:: EXERCISE ::
Your answer is the line containing "The height and" plus every line after it through the end of the records, printed exactly and free of pictures.

:: RECORDS TO USE ::
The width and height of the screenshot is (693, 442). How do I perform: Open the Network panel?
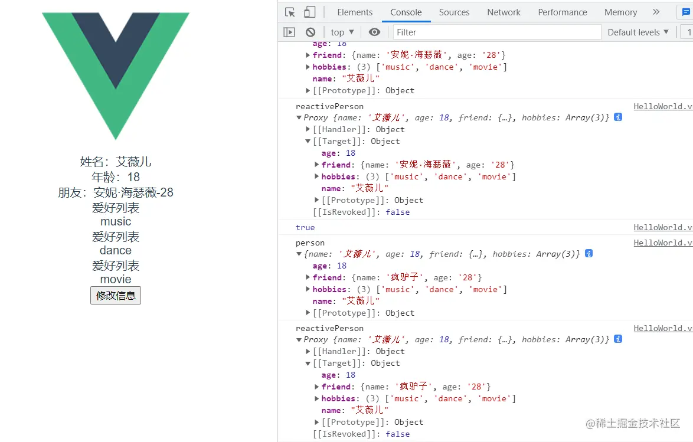(x=504, y=11)
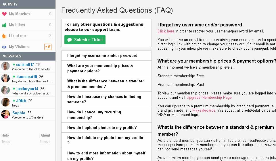Click the 'Click here' recovery link
276x161 pixels.
tap(166, 31)
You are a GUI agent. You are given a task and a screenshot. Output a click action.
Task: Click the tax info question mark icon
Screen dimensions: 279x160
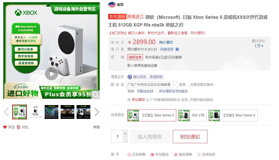click(x=177, y=49)
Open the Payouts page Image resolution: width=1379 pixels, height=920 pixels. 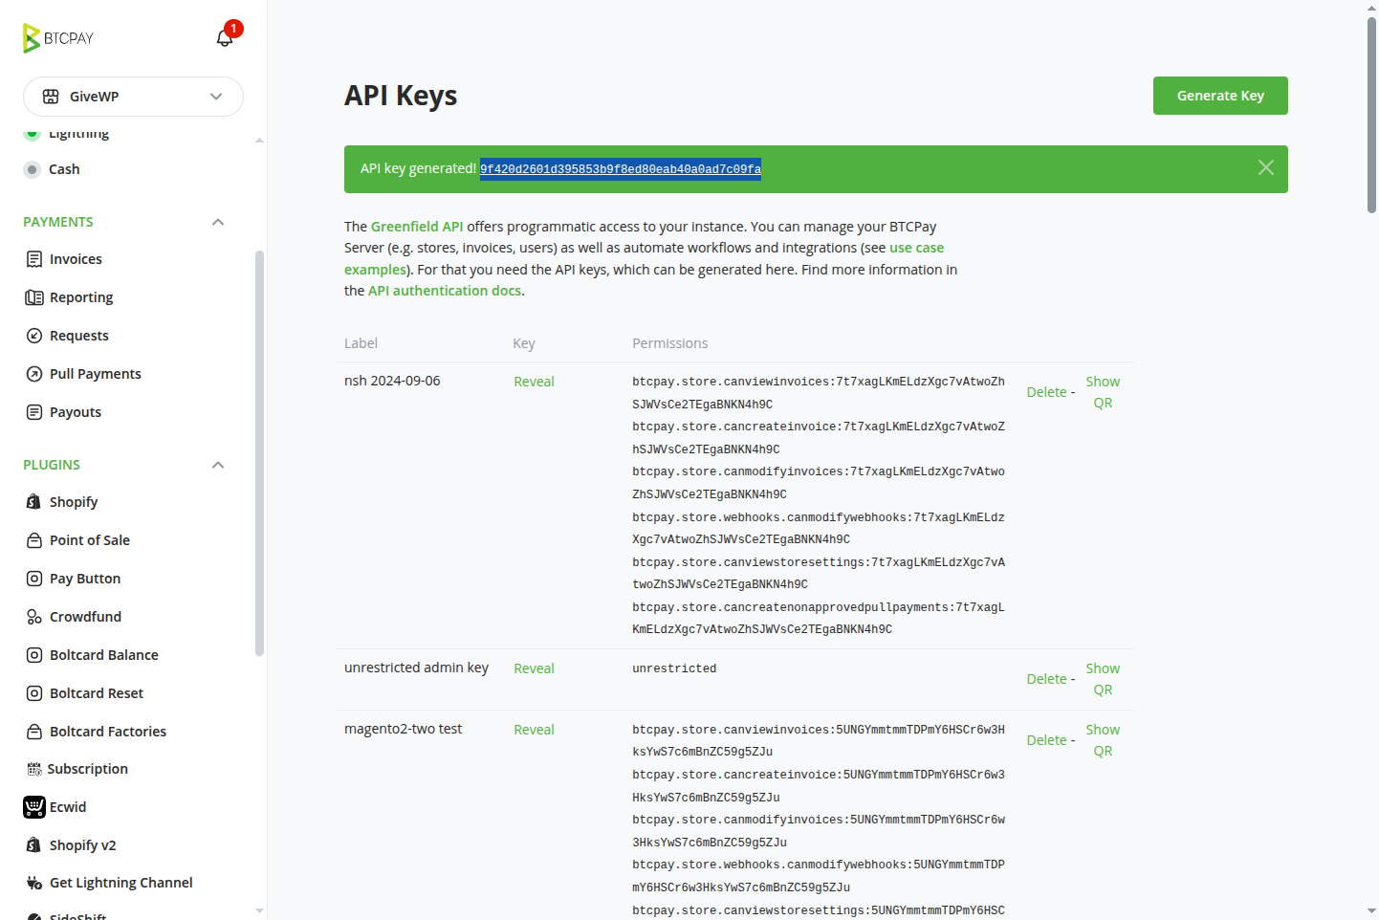point(75,411)
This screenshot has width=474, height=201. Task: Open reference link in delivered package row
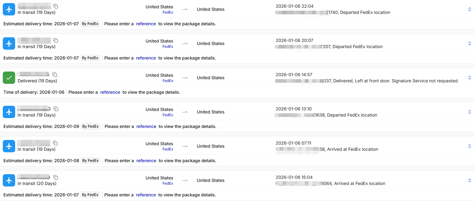pos(110,92)
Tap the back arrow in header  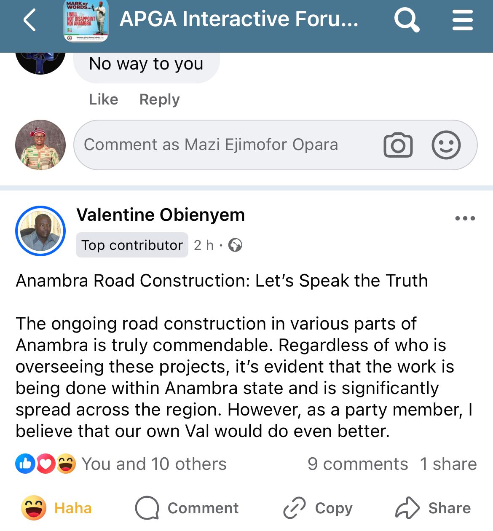pos(29,20)
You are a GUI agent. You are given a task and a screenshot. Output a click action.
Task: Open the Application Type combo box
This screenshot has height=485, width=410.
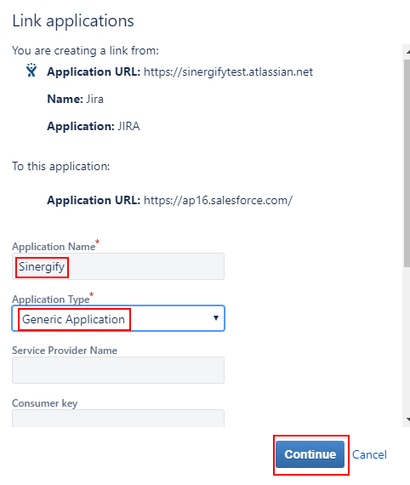tap(118, 318)
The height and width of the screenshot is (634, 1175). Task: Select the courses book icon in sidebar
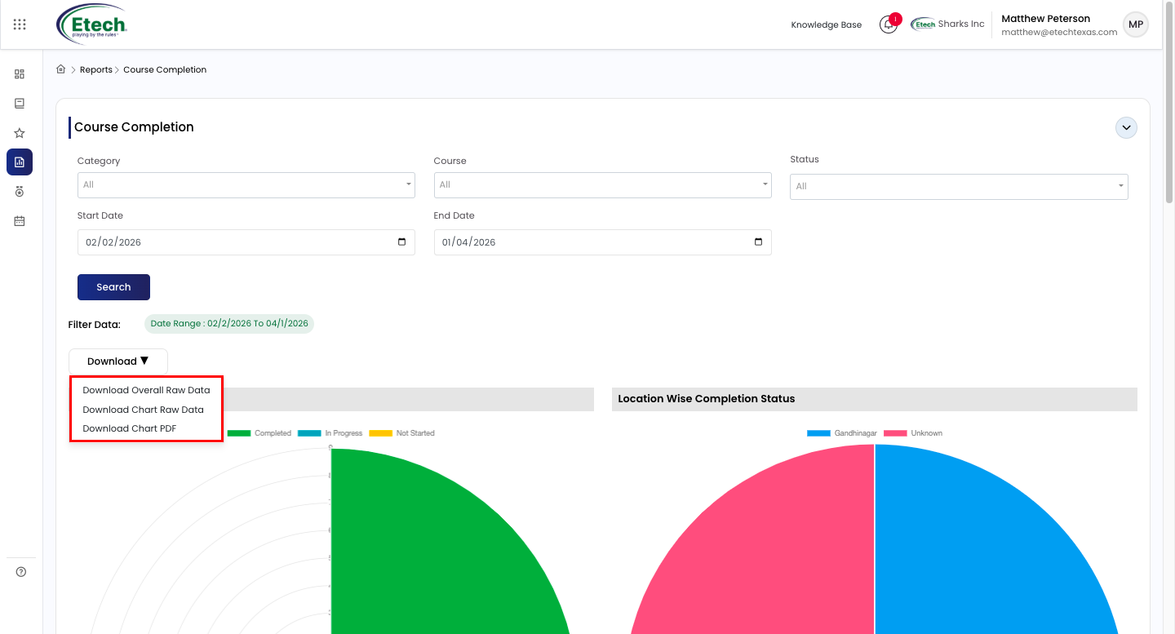click(20, 104)
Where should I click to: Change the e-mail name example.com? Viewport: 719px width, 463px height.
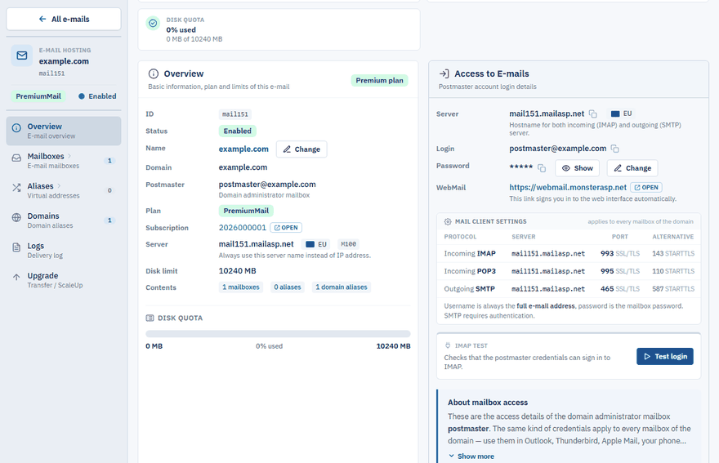(301, 149)
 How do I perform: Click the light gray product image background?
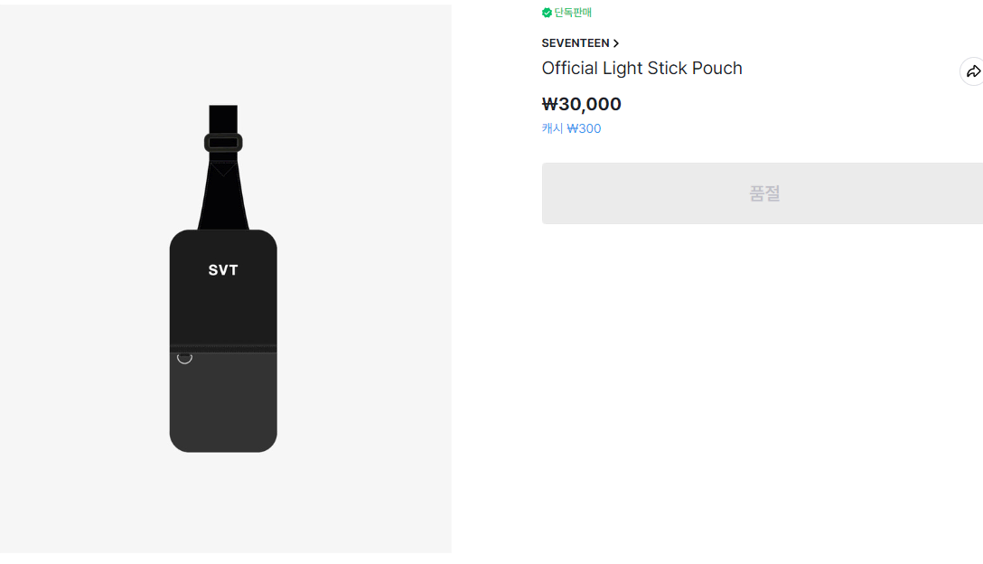[x=81, y=271]
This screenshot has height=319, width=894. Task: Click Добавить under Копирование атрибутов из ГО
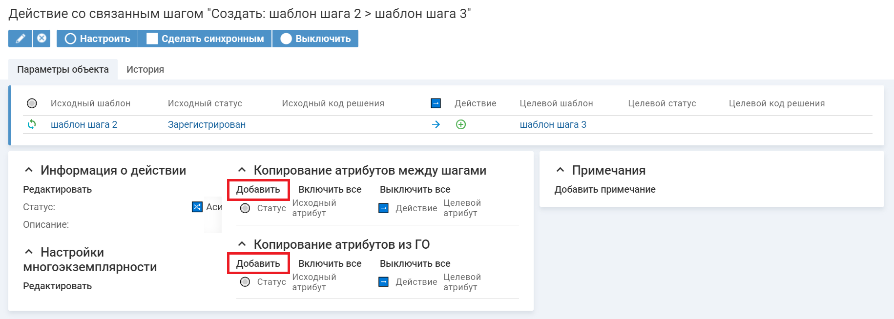click(x=258, y=263)
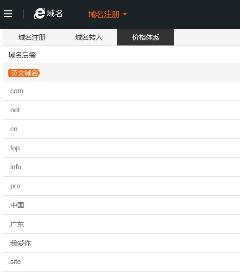The width and height of the screenshot is (240, 276).
Task: Switch to the 域名转入 tab
Action: (89, 37)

:: RESPONSE TO THE TASK ::
The height and width of the screenshot is (634, 1175). Task: Select the courses book icon in sidebar
click(20, 104)
Where should I click to: Change the e-mail name example.com? Viewport: 719px width, 463px height.
(301, 149)
 How do I perform: Click the light gray product image background?
[x=81, y=271]
This screenshot has height=319, width=894. Task: Click Добавить under Копирование атрибутов из ГО
click(x=258, y=263)
The width and height of the screenshot is (240, 276).
Task: Switch to the 域名转入 tab
Action: (89, 37)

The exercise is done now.